Suppose now, that you want to choose next commitment candidates by maximising the achievement function with respect the last commitments insteads of the initial commitments: That is, instead of maximising \(Z(\mathcal{C_{i+1}},\mathcal{T_{i+1}} | \mathcal{C}_0)\) you want to maximise \(Z(\mathcal{C_{i+1}},\mathcal{T_{i+1}} | \mathcal{C}_{i+1})\).

To do that, you can simply overwrite the functions that determines the commitments candidates in the following way:

[14]:
from theodias import StandardPosition, DAGDialecticalStructure
from rethon import StandardGlobalReflectiveEquilibrium


class MarkovianGlobalReflectiveEquilibrium(StandardGlobalReflectiveEquilibrium):

    def commitment_candidates(self, **kwargs):
        candidate_commitments = set()
        max_achievement = 0
        for candidate_commitment in self.dialectical_structure().minimally_consistent_positions():
            current_achievement = self.achievement(candidate_commitment,
                                                   self.state().last_theory(),
                                                   # instead of the initial commitments we calculate achievement
                                                   # w.r.t. the last commitments
                                                   self.state().last_commitments())

            # update achievement and candidates
            if current_achievement > max_achievement:
                candidate_commitments = {candidate_commitment}
                max_achievement = current_achievement

            elif current_achievement == max_achievement:
                candidate_commitments.add(candidate_commitment)
        # in case the last state is already optimal, we just return it
        if self.state().last_commitments() in candidate_commitments:
            return {self.state().last_commitments()}

        return candidate_commitments

[15]:
from pprint import pprint

# our standard example with a sentence pool n=7
n = 7
arguments = [[1, 3],[1, 4],[1, 5],[1, -6], [2, -4],[2, 5],[2, 6],[2, 7]]
bdd_ds = DAGDialecticalStructure.from_arguments(arguments, n)
new_re = MarkovianGlobalReflectiveEquilibrium(bdd_ds)
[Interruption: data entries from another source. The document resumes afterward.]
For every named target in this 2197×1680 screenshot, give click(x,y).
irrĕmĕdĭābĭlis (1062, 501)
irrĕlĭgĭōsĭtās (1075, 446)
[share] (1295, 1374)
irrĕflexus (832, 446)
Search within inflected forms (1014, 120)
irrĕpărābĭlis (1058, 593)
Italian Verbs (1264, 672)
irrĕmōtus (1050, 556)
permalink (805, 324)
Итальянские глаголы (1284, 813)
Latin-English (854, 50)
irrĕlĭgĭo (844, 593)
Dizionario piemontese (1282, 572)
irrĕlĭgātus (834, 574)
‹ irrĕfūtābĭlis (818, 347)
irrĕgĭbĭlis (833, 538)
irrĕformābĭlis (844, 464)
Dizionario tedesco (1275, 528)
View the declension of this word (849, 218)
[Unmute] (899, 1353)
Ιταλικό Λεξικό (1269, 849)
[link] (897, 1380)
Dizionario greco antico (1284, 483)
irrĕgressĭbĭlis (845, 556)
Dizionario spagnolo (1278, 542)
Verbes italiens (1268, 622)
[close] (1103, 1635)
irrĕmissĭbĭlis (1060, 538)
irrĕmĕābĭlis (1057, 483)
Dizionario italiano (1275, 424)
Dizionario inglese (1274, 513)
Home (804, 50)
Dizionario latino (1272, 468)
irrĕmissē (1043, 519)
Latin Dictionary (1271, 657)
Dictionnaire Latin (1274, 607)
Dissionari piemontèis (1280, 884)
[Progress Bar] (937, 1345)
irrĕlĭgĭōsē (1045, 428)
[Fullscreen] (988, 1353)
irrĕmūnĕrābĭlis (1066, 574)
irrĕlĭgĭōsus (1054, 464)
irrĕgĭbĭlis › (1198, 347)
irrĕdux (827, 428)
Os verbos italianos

init_coms = StandardPosition.from_set({3, 4, 5}, n)
new_re.set_initial_state(init_coms)
new_re.re_process()
pprint(new_re.state().as_dict())
{'alternatives': [set(), set(), set(), set(), set(), set()],
 'evolution': [{3, 4, 5},
               {1},
               {1, 3, 4, 5, -6, -2},
               {1},
               {1, 3, 4, 5, -6, -2},
               {1}],
 'finished': True,
 'time_line': [0, 1, 2, 3, 4, 5]}

In the same way you could adapt one of the following methods by overwriting ReflectiveEquilibrium or classes that implement it:

  • pick_commitment_candidate: The condition that chooses one of the commitments candidates that is determined by the commitments-candidates criterion \(CC\) (commitment_candidates) as the next commitments.

  • theory_candidates The theory-candidates criterion \(CT\).

  • pick_theory_candidate: The condition that chooses one of the theory candidates that is determined by the theory-candidates criterion \(TC\) as the next theory.

  • finished: The criterion that determines when the the process ends.